Exercise inputs:
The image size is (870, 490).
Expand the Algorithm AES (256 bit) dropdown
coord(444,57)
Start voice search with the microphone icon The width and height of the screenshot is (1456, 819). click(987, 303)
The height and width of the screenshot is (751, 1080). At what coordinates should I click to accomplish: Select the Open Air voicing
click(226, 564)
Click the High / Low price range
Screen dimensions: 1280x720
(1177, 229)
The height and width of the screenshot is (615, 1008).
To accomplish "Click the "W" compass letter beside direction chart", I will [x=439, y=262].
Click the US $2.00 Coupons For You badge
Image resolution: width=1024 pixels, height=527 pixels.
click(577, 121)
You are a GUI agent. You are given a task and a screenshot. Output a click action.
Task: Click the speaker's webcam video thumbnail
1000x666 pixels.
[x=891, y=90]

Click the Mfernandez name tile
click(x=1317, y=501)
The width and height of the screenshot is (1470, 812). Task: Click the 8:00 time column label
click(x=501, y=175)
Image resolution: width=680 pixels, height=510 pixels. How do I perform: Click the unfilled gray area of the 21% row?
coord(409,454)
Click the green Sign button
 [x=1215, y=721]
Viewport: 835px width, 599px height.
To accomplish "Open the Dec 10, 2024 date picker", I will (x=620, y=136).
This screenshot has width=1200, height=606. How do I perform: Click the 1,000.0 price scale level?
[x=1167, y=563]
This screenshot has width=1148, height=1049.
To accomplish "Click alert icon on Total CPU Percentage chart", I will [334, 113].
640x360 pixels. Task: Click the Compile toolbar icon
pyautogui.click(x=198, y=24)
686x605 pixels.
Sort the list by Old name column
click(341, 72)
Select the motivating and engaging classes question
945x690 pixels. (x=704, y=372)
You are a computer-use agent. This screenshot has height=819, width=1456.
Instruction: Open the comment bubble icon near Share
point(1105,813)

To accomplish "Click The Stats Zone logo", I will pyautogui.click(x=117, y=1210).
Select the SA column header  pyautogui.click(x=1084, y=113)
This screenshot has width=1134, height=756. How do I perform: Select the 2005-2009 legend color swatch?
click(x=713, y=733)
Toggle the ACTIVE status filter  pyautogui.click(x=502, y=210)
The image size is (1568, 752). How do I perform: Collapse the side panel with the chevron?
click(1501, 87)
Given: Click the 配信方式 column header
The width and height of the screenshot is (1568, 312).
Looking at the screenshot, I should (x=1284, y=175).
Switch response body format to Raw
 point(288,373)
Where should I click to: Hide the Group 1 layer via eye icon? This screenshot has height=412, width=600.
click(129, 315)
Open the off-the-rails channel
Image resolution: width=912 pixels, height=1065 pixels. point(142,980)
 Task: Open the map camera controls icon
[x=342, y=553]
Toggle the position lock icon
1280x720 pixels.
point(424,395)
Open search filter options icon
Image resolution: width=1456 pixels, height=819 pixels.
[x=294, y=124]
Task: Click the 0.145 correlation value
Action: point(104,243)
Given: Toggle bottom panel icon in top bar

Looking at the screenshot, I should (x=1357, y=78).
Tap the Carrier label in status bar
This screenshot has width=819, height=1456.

What you will do:
Copy the records from the line with "will pyautogui.click(x=117, y=1210)." to the line with "Select the SA", including the requests, and shift every coordinate in the answers by 30.

Written answer:
To accomplish "Click The Stats Zone logo", I will pyautogui.click(x=147, y=1240).
Select the SA column header  pyautogui.click(x=1114, y=143)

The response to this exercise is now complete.